Ward's seminars, that started organically in 2011 at Avatar's Abode and then took the form and shape of multi-day seminars all across the world, have been quite the subject of conversation in the Baba world. Baba's path is seen as primarily devotional and yet Baba said that He can be approached through all the three yogas. So how does studying His texts fit into the seeker's life? "I feel that Baba's path is as various as His lovers. Every kind of seeker can come to Him. The general path He gave is a blending of the three yogas: Bhakti, Gyan and Karma. In the Discourses , Baba talks about the integration of the heart and the head. That means not dismissing the intellect but using the heart to set aims while using the head to implement those aims." Some people are not attracted to this form of Sadhana, and Ward has no criticism towards that. "Baba can be found deep within your heart, or just looking into a photograph of Him might be your path, but for those who are prompted to do this study, it provides an illuminated framework for that very integration."
 
In every advent the words of the Avatar have been colossally important, be it the Gospels, the Quran or the Bhagavad Gita. Ward believes that in Baba's case several factors have kept Baba's words in the background until now. The exquisite personal encounter with the Mandali had been the main spring source that His lovers drew from. But now as people who had physical contact with the Avatar are passing on, it's only natural to wonder how one can get closer to Baba.
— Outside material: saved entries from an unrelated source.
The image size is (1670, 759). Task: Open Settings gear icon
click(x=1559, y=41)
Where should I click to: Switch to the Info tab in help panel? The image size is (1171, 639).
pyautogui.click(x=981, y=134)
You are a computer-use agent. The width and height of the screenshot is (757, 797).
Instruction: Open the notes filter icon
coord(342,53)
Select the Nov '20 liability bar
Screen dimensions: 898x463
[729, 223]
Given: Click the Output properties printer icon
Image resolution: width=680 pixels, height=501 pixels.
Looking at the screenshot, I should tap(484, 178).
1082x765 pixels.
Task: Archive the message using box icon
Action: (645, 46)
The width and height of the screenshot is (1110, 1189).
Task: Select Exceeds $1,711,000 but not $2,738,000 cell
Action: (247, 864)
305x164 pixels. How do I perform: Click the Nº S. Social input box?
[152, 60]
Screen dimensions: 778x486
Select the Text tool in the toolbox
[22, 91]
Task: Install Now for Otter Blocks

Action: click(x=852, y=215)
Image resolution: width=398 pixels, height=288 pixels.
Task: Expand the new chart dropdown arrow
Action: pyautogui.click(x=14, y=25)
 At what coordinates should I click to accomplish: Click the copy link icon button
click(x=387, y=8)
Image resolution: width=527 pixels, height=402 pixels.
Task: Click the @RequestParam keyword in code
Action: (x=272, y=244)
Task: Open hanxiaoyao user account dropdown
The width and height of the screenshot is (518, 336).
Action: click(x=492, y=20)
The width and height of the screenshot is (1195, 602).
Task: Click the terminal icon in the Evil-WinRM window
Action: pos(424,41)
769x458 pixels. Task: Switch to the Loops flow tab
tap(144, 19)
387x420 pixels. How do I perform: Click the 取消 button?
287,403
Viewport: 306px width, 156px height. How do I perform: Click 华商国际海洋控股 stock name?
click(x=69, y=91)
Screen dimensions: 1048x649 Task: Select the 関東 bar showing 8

A disciple wants to obey, but to obey he has to know what exactly Baba wants him to obey. "His words are a huge resource because they are a channel to Him. I believe they will assume more centrality going forward," says Ward.
 
As any old timer, Ward understands the dangers of interpretation of God's words. In his own study he tries to stick to Baba's direct words with clear and obvious inferences. If anything involves his own understanding, he states that very clearly. "We have to be careful of people propounding their own philosophies and assumed spiritual authority. But I think there is nothing wrong with the attempts to understand what Baba said and share and explain to others who would like to learn."
 
Holding these seminars on the Center has been a wonderful experience for Ward and many who have attended. "The Center is bathed in His presence. So, it allows us to dive deep into that treasure house and we realize that of all the treasures we chase, this one is the most lustrous."